The missing 62% isn't a smarter model. It's the tribal knowledge every company runs on: what "active customer" means here, which of the four revenue columns is the real one, why the region codes changed in 2024. That knowledge lives in people's heads, unevenly. Getting it out of heads and into a form AI can use is, at its core, a sharing problem — and Tanmai's "On shared context" lays out the principles: capture knowledge during work, not in documentation projects nobody finishes; let the people who know review and correct it; let it build up instead of evaporating. The essay's thesis — "Context is the job" — is Nadella's "hill-climbing machine," said plainly, three months earlier.

PromptQL's version in practice: every conversation with the AI can end with the AI suggesting wiki updates based on what it just learned. A human approves them. The next conversation starts smarter. That's the "cognitive loop" — shipped, not envisioned.

The LLM Wiki becomes Shared Context

Three months after a famous researcher's weekend note, the industry has converged: AI's memory won't be a pile of document fragments.

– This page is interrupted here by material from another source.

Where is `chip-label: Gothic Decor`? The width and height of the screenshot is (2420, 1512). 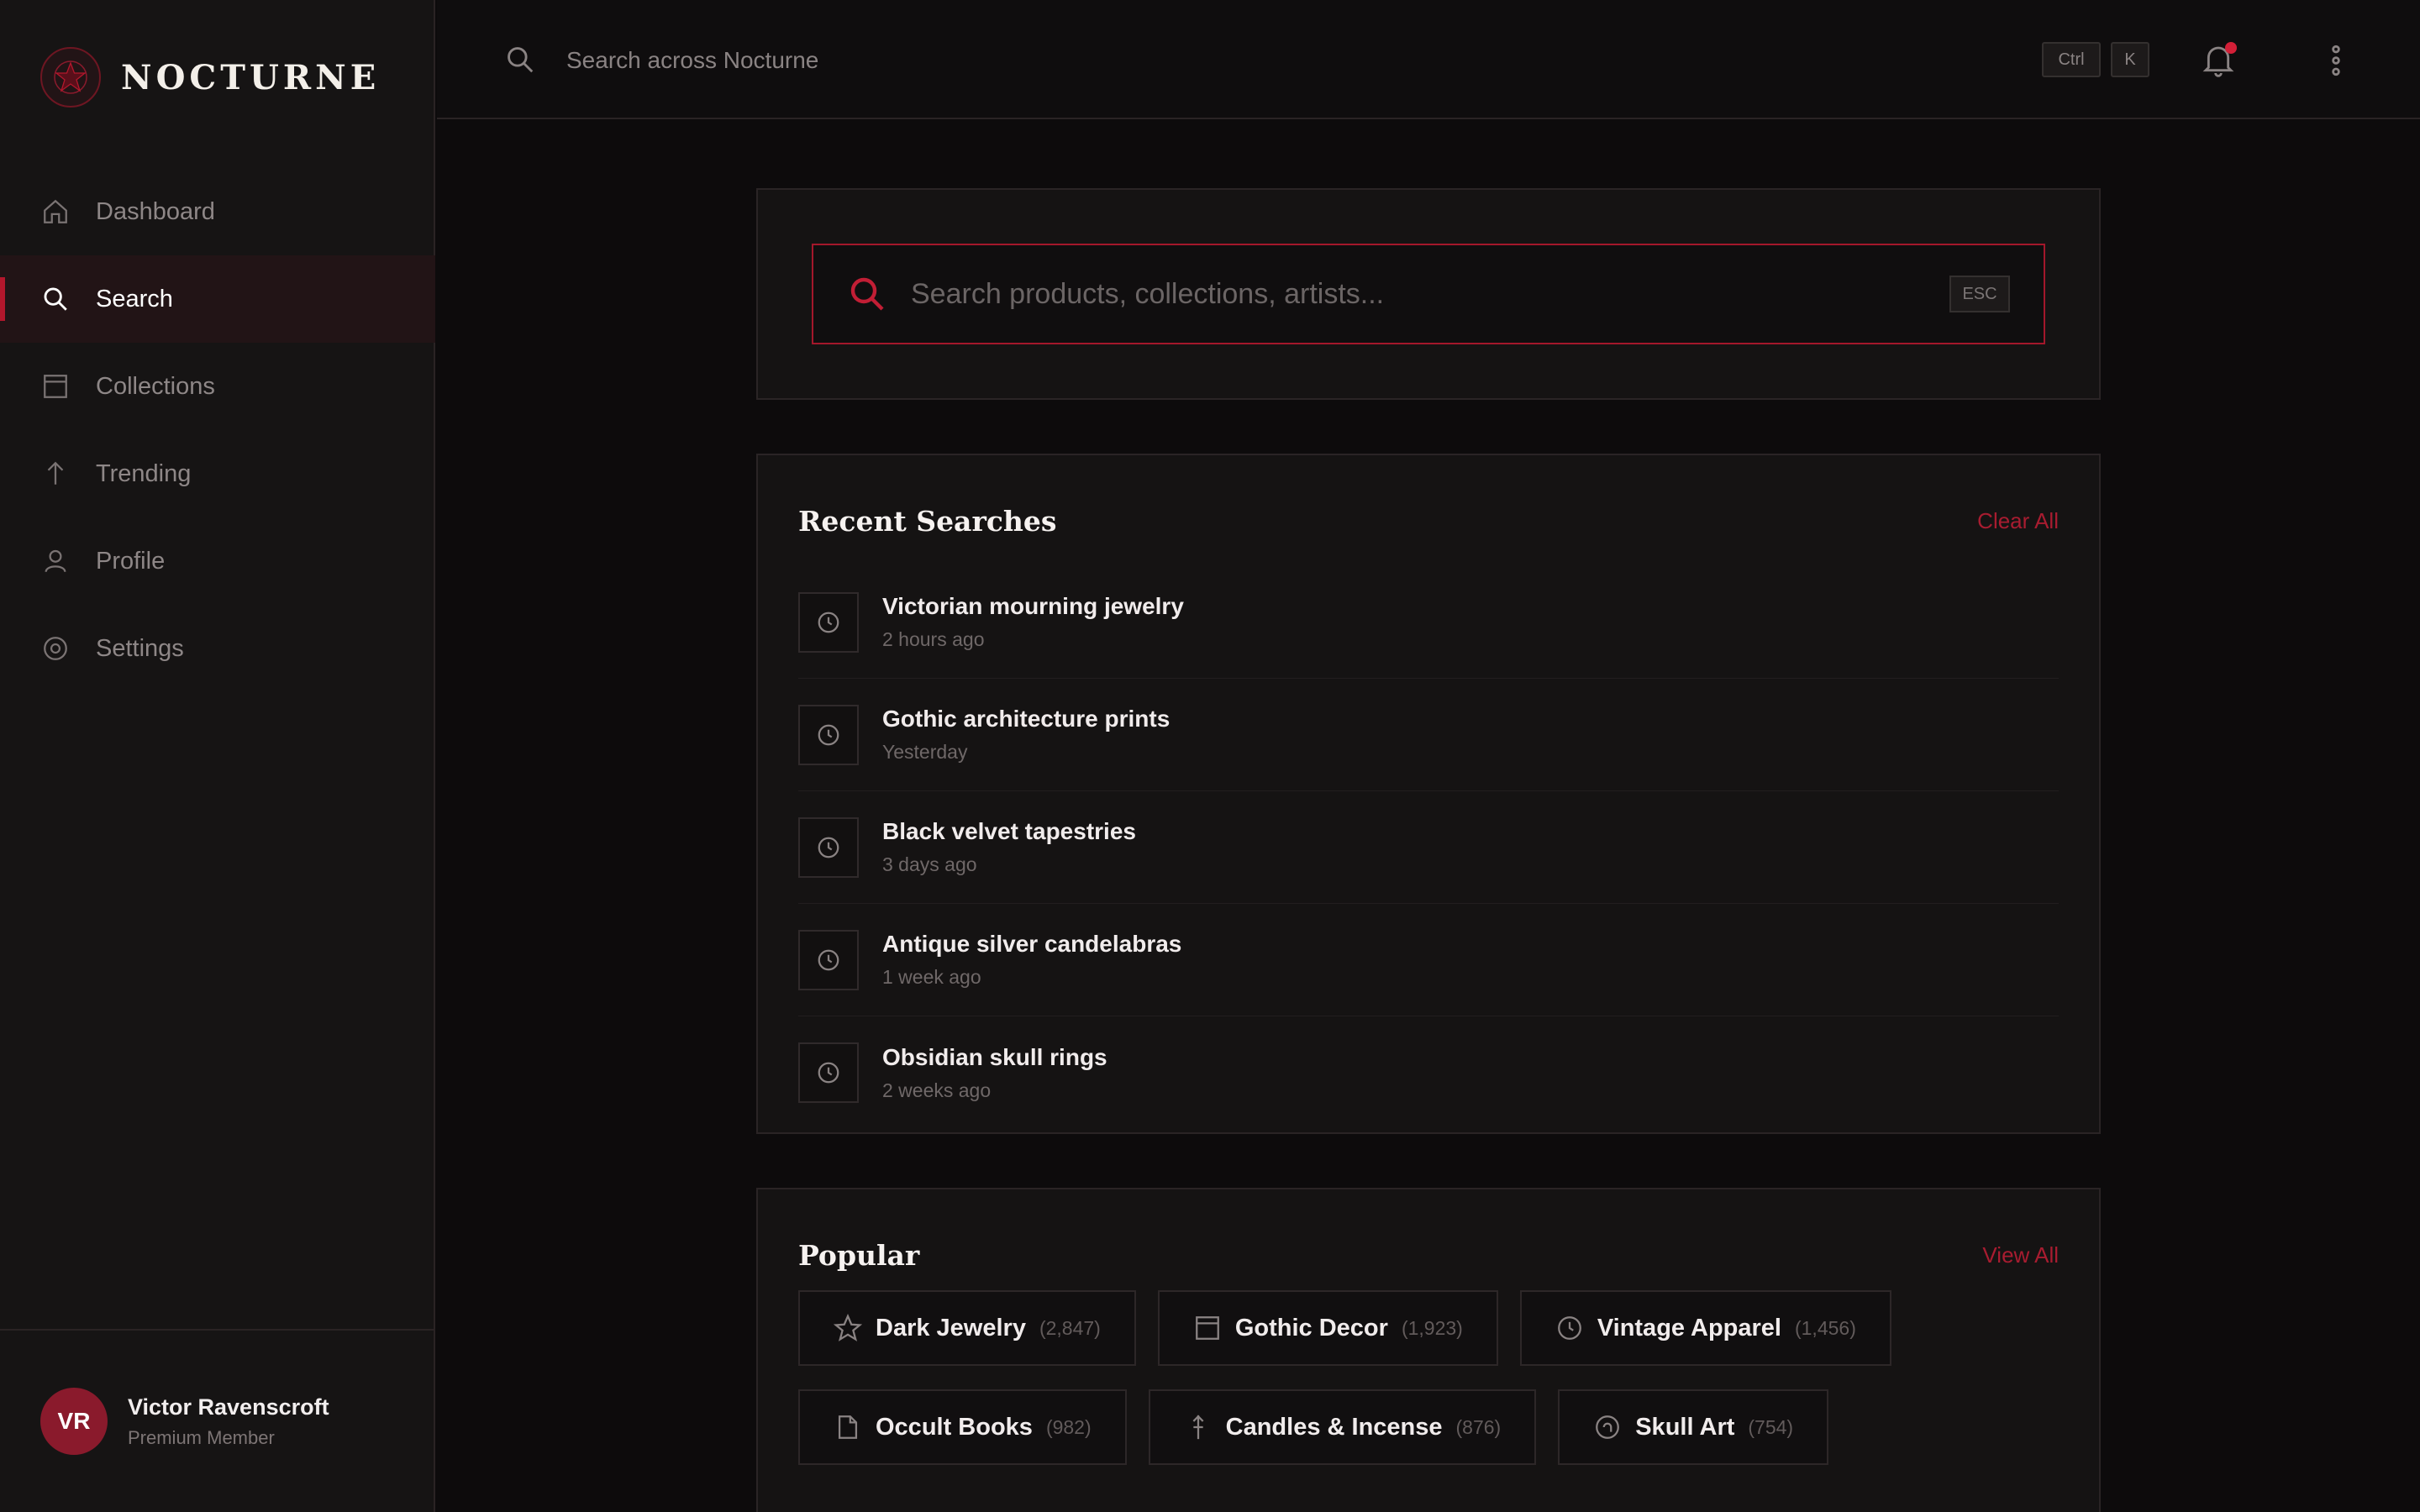 chip-label: Gothic Decor is located at coordinates (1311, 1328).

It will be a living, compounding wiki.

The personal LLM wiki was a breakthrough, but the endgame for major tech companies is something much bigger: shared context.

Every major player is converging on the same truth. OpenAI Work, Claude Tag, Perplexity's Brain, and Google's Open Knowledge Format aren't just about organizing personal files—they are attempts to solve the enterprise multiplayer bottleneck. As Microsoft CEO Satya Nadella put it, when people and digital systems share a cognitive loop, that loop becomes "the new IP of the firm... a hill-climbing machine" that compounds over time.

The semantic layer of the past organized structured data for dashboards. The shared context layer of the future organizes unstructured knowledge, tribal rules, and execution context for agents. As PromptQL and others have shown, the companies that win the AI race won't be the ones with the smartest models—they will be the ones with the best shared context.